What We Keep vs Replace

Keep (Emacs C/Lisp)

  • Buffer management (gap buffer, undo, markers)
  • Text properties and overlays (Lisp-level API)
  • Window tree management (splits, sizing)
  • Face definitions and merging (Lisp-level defface)
  • Fontset/font selection logic
  • Mode-line format evaluation (format-mode-line)

Replace (Rust)

  • The display iterator (struct it — 550+ fields state machine in xdisp.c)
  • Line layout (display_line() — wrapping, truncation, alignment)
  • Glyph production (produce_glyphs() — metrics, positioning)
  • Matrix management (dispnew.c — desired/current diff)
  • The extraction layer (neomacsterm.c glyph walking)

Reading Lisp Data from Rust

Rust needs access to:

Data Where it lives Access pattern
Buffer text Gap buffer (BUF_BYTE_ADDRESS) Contiguous reads around gap
Text properties Interval tree on buffer Walk intervals for face/display/invisible
Overlays Sorted linked lists on buffer Scan overlays at each position
Faces face_cache->faces_by_id[] on frame Lookup by ID, merge multiple
Window geometry struct window fields Read pixel_left/top/width/height
Window-start Marker on window Read marker position
Font metrics struct font on face Ascent, descent, average width

Approach A: Snapshot (recommended, start here)

At update_end, C serializes a layout snapshot to Rust:

struct LayoutSnapshot {
    windows: Vec<WindowSnapshot>,
}

struct WindowSnapshot {
    id: i64,
    bounds: Rect,
    buffer: BufferSnapshot,
    window_start: usize,
    hscroll: i32,
    selected: bool,
}

struct BufferSnapshot {
    text: Vec<u8>,                      // Full buffer text (no gap)
    intervals: Vec<PropertyInterval>,   // Text property spans
    overlays: Vec<OverlaySpan>,         // Active overlays
}

struct PropertyInterval {
    start: usize,
    end: usize,
    face_id: Option<u32>,
    display: Option<DisplaySpec>,
    invisible: bool,
}

Pros: Clean Rust ownership, no unsafe, thread-safe. Cons: Copies all buffer text every frame (~0.1ms for 1MB buffer).

Approach B: Shared-memory / FFI read (optimize later)

Rust reads Emacs data structures directly via unsafe FFI pointers:

unsafe fn read_buffer_char(buf: *const EmacsBuffer, pos: usize) -> char {
    // Handle gap buffer directly
}

unsafe fn get_face(frame: *const EmacsFrame, face_id: u32) -> &Face {
    // Read from face_cache->faces_by_id[face_id]
}

Pros: Zero-copy, instant access. Cons: Extremely unsafe, must synchronize with Emacs thread, Emacs struct layout changes break everything.

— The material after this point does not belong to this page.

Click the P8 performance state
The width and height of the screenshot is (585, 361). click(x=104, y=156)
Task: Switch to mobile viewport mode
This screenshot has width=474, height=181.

Recommendation: Start with Approach A, optimize to B later for large buffers. The snapshot cost is negligible for typical buffer sizes (<100KB).

Phased Implementation

Phase -1: Direct Glyph Hook (Low-Risk Stepping Stone)

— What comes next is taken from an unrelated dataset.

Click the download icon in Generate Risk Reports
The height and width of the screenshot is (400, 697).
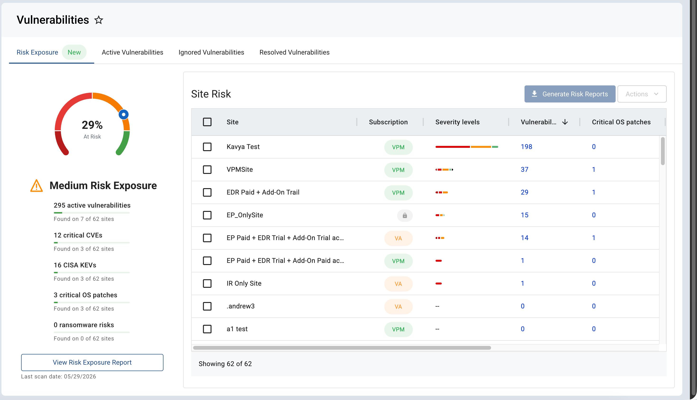coord(534,94)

Before the full rewrite, eliminate the matrix intermediary without changing the layout engine. Keep xdisp.c but hook into produce_glyphs / append_glyph so it calls into Rust directly as glyphs are generated, instead of extracting from current_matrix after the fact.

CURRENT:   xdisp.c → glyph matrix → neomacsterm.c extracts → FFI → Rust renders
PHASE -1:  xdisp.c → calls Rust directly during produce_glyphs → Rust renders

Benefits:

  • Keeps 100% compatibility (same layout algorithm, all Lisp functions work)
  • Eliminates the matrix → extraction → FFI overhead
  • Still gets Rust rendering, cosmic-text, GPU batching
  • Doesn't break any packages
  • Much lower risk (~2000 LOC changes)
  • Proves the architecture before committing to the full rewrite

Does not enable: Pixel-level scrolling, parallel layout, TUI backend (those require the full rewrite).

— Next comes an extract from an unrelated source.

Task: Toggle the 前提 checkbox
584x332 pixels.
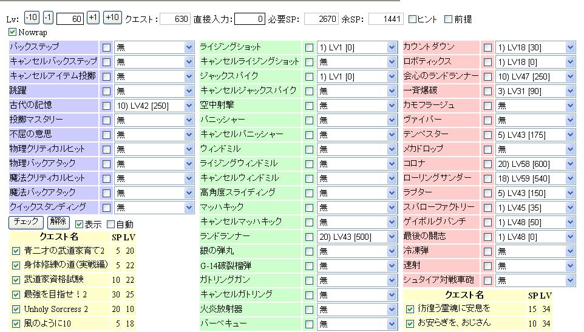Action: (x=449, y=19)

Scope: ~2000 LOC. Difficulty: Medium. Risk: Low.

Phase 0: Layout Snapshot Infrastructure

Add C function neomacs_build_layout_snapshot() that serializes buffer text + property intervals + overlays into a flat buffer. Send snapshot to Rust alongside (or replacing) FrameGlyphBuffer. Rust ignores snapshot initially, still uses old glyph path.

Note: Display property serialization is complex — 14 display spec types with composability (lists/vectors of specs), overlay strings with their own properties, 5-level nesting.

Scope: ~1000 C, ~500 Rust. Difficulty: Medium-Hard.

Phase 1: Monospace ASCII Layout Engine

Build RustLayoutEngine that handles the simplest case:

  • Fixed-width font, single face, no overlays, no display properties
  • Line breaking at window width (or truncate-lines)
  • Cursor positioning
  • Window-start / point tracking
  • Tab stops (tab-width, tab-stop-list)
  • Control characters (^X = 2 columns, \NNN = 4 columns)
  • Wide characters (CJK = 2 columns)
  • Continuation glyphs (line wrapping indicators)

This alone covers ~70% of what you see in a typical coding buffer.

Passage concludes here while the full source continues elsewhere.